Written with the storytelling drive that made Jim Hornfischer's first two books award winners and word-of-mouth favourites, here is an indispensable work of narrative history by one of the most commanding chroniclers of the U.S. Navy in World War II.
The fight between the U.S. and Japanese fleets for control of the seas around Guadalcanal was the most ferocious and important naval campaign of the Pacific war. In this, the first major account of this landmark struggle in two decades, Hornfischer narrates an epic tale, breathtaking in its spectacle, of naval combat unprecedented in its intensity. Off Guadalcanal, in seas that would become known as Iron Bottom Sound for the number of warships sunk in action there, three U.S. sailors would die for every marine who perished ashore.
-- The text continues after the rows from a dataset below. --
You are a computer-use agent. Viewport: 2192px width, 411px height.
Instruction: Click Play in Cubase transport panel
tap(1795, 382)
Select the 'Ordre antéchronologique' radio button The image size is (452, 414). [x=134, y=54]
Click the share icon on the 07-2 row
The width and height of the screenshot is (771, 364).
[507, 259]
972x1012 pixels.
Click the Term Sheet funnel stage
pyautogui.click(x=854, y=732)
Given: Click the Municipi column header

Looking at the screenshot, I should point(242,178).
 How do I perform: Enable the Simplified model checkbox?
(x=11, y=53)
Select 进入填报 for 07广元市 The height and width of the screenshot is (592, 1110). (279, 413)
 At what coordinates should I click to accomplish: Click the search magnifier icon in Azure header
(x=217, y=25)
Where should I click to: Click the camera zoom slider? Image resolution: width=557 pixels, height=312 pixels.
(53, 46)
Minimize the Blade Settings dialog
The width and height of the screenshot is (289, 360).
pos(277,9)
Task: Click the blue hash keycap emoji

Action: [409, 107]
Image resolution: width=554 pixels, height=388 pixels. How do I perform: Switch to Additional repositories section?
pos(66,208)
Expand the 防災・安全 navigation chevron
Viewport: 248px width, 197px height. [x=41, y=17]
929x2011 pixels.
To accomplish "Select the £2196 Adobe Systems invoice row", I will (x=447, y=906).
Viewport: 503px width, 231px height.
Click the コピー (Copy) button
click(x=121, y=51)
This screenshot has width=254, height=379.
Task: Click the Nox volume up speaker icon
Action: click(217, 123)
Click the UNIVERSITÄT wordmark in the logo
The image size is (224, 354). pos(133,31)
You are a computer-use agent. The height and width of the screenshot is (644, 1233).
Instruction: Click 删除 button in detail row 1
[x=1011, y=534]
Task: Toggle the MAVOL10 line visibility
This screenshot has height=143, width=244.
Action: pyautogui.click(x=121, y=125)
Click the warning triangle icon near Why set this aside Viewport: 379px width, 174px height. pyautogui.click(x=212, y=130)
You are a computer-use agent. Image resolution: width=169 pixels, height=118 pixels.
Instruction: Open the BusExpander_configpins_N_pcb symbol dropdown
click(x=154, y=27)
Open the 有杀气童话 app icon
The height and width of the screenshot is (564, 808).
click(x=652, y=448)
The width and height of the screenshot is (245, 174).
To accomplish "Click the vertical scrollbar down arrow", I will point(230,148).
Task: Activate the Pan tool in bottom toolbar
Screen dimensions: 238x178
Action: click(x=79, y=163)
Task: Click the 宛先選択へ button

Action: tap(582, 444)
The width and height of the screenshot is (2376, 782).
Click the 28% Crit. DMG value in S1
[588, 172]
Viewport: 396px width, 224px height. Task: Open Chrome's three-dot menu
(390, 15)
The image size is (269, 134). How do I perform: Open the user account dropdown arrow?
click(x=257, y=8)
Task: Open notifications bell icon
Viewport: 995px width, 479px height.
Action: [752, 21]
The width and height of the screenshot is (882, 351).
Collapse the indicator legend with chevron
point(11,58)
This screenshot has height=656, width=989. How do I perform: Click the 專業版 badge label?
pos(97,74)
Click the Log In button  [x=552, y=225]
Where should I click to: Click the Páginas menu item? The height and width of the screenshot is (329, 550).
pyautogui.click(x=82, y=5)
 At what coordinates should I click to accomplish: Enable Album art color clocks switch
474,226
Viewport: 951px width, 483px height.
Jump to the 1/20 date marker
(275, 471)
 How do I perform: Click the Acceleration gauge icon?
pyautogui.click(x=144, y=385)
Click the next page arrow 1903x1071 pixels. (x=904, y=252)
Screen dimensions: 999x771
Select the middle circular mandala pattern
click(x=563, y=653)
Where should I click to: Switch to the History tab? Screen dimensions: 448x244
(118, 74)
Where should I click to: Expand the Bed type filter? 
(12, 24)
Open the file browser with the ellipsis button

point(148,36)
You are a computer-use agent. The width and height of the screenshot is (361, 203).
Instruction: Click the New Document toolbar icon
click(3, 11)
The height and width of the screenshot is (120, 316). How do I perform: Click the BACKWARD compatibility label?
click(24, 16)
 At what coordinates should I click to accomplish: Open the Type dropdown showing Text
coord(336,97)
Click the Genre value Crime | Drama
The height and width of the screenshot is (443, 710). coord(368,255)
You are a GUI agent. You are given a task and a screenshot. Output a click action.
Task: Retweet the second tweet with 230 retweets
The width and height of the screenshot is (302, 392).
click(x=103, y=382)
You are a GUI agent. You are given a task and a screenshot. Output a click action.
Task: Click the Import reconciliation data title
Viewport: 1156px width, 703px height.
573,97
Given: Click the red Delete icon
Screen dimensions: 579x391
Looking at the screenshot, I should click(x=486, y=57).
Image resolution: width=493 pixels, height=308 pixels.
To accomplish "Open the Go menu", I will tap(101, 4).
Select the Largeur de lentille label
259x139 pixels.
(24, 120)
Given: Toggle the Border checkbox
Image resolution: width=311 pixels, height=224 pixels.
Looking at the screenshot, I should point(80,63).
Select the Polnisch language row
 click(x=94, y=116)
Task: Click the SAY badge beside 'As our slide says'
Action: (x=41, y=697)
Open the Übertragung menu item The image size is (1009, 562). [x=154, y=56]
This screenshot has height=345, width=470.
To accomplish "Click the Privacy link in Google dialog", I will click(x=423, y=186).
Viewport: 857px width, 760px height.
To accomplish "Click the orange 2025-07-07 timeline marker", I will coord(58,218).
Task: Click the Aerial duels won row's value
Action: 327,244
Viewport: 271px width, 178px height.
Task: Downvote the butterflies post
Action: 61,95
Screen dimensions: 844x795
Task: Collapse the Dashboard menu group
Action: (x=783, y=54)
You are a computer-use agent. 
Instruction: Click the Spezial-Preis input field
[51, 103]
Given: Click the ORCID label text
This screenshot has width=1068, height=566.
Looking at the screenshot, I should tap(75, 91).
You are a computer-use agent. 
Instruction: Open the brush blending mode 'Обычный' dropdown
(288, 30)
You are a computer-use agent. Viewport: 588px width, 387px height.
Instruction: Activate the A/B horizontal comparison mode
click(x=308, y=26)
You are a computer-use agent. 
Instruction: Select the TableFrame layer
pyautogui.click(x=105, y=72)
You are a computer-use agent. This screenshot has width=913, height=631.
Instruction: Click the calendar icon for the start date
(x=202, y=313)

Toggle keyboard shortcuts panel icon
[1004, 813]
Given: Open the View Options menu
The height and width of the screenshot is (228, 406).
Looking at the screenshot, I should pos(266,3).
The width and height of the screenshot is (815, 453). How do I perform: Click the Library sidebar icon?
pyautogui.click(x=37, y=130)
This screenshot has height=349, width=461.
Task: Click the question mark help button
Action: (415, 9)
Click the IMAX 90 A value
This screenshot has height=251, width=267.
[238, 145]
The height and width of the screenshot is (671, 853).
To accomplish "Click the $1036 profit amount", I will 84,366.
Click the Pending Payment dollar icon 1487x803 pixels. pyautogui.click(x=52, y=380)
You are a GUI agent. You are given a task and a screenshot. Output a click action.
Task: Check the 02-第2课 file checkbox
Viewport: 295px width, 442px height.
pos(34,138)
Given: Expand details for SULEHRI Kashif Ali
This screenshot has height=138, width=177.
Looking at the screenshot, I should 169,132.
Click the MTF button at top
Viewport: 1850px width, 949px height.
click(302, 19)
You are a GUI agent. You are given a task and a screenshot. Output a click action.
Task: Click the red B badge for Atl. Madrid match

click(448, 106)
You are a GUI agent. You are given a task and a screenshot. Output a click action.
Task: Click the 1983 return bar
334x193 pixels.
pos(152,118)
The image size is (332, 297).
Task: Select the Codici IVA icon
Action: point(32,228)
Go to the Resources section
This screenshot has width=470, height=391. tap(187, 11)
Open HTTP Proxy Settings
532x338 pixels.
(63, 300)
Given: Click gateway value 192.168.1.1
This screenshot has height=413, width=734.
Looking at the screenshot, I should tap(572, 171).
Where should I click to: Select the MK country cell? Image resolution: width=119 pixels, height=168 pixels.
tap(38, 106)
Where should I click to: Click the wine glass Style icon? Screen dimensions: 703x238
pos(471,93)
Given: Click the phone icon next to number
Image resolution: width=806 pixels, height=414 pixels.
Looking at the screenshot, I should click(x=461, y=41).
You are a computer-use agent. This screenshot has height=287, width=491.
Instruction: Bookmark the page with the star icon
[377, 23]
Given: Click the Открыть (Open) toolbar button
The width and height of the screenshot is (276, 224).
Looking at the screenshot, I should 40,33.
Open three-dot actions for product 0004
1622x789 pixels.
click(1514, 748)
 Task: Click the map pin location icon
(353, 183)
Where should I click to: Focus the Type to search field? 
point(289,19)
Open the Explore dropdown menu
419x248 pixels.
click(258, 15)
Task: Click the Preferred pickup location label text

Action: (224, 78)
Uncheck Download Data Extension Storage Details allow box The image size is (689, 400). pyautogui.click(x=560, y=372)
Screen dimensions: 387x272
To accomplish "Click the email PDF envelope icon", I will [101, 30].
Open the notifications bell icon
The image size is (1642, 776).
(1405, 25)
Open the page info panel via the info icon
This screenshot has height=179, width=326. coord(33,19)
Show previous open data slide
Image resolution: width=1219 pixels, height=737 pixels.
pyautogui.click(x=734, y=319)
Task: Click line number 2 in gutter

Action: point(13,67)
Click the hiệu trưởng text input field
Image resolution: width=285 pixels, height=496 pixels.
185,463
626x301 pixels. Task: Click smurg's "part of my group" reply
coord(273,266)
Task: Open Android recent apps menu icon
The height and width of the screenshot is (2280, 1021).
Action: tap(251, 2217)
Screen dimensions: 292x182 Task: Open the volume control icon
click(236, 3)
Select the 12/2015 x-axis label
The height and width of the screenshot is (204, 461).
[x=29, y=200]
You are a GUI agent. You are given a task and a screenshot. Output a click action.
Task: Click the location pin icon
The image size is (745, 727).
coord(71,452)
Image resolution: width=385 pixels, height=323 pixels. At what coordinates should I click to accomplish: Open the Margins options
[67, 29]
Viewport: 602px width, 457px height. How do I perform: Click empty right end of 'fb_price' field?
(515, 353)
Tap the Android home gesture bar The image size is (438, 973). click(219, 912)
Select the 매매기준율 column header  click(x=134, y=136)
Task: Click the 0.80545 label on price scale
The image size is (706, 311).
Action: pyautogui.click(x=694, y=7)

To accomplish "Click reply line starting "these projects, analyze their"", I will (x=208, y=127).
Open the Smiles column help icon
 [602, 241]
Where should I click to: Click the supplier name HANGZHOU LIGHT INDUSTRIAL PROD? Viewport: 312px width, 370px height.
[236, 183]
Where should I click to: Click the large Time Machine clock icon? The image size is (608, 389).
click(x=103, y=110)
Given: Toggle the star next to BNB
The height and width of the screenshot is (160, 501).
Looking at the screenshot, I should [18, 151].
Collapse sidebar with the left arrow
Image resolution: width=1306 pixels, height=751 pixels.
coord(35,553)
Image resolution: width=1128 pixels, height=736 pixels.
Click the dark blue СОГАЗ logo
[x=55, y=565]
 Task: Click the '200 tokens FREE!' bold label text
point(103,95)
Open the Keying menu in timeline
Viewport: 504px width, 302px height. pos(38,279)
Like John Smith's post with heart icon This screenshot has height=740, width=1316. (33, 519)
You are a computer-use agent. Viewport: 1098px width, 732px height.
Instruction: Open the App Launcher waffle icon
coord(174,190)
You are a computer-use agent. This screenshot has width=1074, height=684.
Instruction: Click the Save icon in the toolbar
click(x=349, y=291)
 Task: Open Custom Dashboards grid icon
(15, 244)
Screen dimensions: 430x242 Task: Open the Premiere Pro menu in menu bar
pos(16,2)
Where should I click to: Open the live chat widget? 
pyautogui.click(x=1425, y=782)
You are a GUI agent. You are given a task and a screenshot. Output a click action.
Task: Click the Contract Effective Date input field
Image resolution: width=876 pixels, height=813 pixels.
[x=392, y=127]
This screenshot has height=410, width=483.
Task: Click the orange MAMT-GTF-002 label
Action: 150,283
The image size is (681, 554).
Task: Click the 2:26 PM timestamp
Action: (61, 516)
Based on three years of research, including interviews with veterans who have never spoken publicly before, essential new archival sources, and the latest scholarship, Hornfischer gives vivid life to the story of a nearly forgotten sacrifice, written on a canvas that is at once epic and deeply, poignantly human.
About the Author
James D Hornfischer is a writer, literary agent and former book editor. He is the author of The Last Stand of the Tin Can Sailors and Ship of Ghosts, both widely acclaimed accounts of the U.S. Navy in the Pacific during World War II.